## 03_01 Tokenization

Tokenization refers to converting a text string into individual tokens. Tokens may be words or punctations

In [1]:
import nltk
import os

Token List :  ['Data', 'science', 'is', 'the', 'study', 'of', 'data', 'to', 'extract', 'meaningful', 'insights', 'for', 'business', '.', 'It', 'is', 'a', 'multidisciplinary', 'approach', 'that']

 Total Tokens :  158


In [2]:
#Read the base file into a raw text variable
base_file = open(os.getcwd()+ "/data_science.txt", 'rt')
raw_text = base_file.read()
base_file.close()

In [3]:
#Extract tokens
token_list = nltk.word_tokenize(raw_text)
print("Token List : ",token_list[:20])
print("\n Total Tokens : ",len(token_list))

Token List :  ['Data', 'science', 'is', 'the', 'study', 'of', 'data', 'to', 'extract', 'meaningful', 'insights', 'for', 'business', '.', 'It', 'is', 'a', 'multidisciplinary', 'approach', 'that']

 Total Tokens :  158


## 03_02 Cleansing Text

We will see examples of removing punctuation and converting to lower case

#### Remove Punctuation

In [4]:
#Use the Punkt library to extract tokens
token_list2 = list(filter(lambda token: nltk.tokenize.punkt.PunktToken(token).is_non_punct, token_list))
print("Token List after removing punctuation : ",token_list2[:20])
print("\nTotal tokens after removing punctuation : ", len(token_list2))

Token List after removing punctuation :  ['Data', 'science', 'is', 'the', 'study', 'of', 'data', 'to', 'extract', 'meaningful', 'insights', 'for', 'business', 'It', 'is', 'a', 'multidisciplinary', 'approach', 'that', 'combines']

Total tokens after removing punctuation :  136


#### Convert to Lower Case

In [5]:
token_list3=[word.lower() for word in token_list2 ]
print("Token list after converting to lower case : ", token_list3[:20])
print("\nTotal tokens after converting to lower case : ", len(token_list3))

Token list after converting to lower case :  ['data', 'science', 'is', 'the', 'study', 'of', 'data', 'to', 'extract', 'meaningful', 'insights', 'for', 'business', 'it', 'is', 'a', 'multidisciplinary', 'approach', 'that', 'combines']

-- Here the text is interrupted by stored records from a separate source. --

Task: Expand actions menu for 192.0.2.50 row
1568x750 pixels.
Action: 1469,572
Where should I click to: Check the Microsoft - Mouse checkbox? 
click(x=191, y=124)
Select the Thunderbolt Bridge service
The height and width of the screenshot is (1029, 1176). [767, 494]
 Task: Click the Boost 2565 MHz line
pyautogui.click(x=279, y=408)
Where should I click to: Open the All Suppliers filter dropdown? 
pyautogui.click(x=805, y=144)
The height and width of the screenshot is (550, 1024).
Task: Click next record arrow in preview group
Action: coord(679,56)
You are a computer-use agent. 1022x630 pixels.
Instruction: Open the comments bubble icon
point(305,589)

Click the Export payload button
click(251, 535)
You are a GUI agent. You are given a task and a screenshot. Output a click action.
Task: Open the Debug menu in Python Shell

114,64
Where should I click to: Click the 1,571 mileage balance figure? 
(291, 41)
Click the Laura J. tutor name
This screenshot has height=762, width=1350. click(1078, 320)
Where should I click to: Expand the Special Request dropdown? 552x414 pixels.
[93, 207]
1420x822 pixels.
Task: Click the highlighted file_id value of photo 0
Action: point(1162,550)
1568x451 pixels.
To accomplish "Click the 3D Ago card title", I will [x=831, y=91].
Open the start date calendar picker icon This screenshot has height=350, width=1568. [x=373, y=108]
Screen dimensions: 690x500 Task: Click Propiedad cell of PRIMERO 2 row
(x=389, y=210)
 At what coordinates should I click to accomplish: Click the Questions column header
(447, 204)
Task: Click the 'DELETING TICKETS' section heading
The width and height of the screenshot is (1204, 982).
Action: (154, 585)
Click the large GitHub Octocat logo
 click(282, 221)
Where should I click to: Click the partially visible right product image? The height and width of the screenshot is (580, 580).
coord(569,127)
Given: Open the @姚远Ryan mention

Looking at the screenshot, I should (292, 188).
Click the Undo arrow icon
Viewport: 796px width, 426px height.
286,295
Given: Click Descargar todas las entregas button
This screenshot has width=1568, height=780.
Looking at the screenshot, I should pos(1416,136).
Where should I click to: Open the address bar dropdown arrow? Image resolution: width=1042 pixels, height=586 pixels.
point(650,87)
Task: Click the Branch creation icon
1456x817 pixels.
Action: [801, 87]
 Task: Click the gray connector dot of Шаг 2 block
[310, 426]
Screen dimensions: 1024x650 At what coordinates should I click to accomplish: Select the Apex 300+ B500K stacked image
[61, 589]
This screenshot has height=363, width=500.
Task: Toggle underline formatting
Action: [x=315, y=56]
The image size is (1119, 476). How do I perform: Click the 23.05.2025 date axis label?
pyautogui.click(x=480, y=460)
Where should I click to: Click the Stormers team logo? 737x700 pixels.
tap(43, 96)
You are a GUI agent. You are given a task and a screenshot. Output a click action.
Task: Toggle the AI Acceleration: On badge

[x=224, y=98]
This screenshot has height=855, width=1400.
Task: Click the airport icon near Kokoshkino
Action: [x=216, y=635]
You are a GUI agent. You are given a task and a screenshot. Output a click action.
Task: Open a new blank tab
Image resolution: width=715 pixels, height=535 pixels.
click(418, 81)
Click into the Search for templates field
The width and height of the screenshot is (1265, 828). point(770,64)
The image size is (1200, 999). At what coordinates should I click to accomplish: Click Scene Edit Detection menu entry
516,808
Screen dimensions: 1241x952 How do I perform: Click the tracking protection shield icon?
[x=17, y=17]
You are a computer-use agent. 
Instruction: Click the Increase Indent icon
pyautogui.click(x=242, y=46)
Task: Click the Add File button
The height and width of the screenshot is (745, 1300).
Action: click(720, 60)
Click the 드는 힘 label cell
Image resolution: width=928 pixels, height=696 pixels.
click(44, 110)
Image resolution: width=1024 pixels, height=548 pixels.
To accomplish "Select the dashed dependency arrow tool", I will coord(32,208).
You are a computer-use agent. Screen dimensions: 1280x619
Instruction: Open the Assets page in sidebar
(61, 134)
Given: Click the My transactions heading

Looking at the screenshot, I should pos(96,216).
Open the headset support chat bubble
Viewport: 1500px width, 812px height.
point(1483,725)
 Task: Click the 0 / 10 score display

Total tokens after converting to lower case :  136


## 03_03 Stop word Removal

Removing stop words by using a standard stop word list available in NLTK for English

In [6]:
#Download the standard stopword list
nltk.download('stopwords')
from nltk.corpus import stopwords

#Remove stopwords
token_list4 = list(filter(lambda token: token not in stopwords.words('english'), token_list3))
print("Token list after removing stop words : ", token_list4[:20])
print("\nTotal tokens after removing stop words : ", len(token_list4))

[nltk_data] Downloading package stopwords to
[nltk_data]     C:\Users\DELL\AppData\Roaming\nltk_data...


Token list after removing stop words :  ['data', 'science', 'study', 'data', 'extract', 'meaningful', 'insights', 'business', 'multidisciplinary', 'approach', 'combines', 'principles', 'practices', 'fields', 'mathematics', 'statistics', 'artificial', 'intelligence', 'computer', 'engineering']

Total tokens after removing stop words :  79


[nltk_data]   Unzipping corpora\stopwords.zip.


## 03_04 Stemming

In [7]:
#Use the PorterStemmer library for stemming.
from nltk.stem import PorterStemmer
stemmer = PorterStemmer()

#Stem data
token_list5 = [stemmer.stem(word) for word in token_list4 ]
print("Token list after stemming : ", token_list5[:20])
print("\nTotal tokens after Stemming : ", len(token_list5))

Token list after stemming :  ['data', 'scienc', 'studi', 'data', 'extract', 'meaning', 'insight', 'busi', 'multidisciplinari', 'approach', 'combin', 'principl', 'practic', 'field', 'mathemat', 'statist', 'artifici', 'intellig', 'comput', 'engin']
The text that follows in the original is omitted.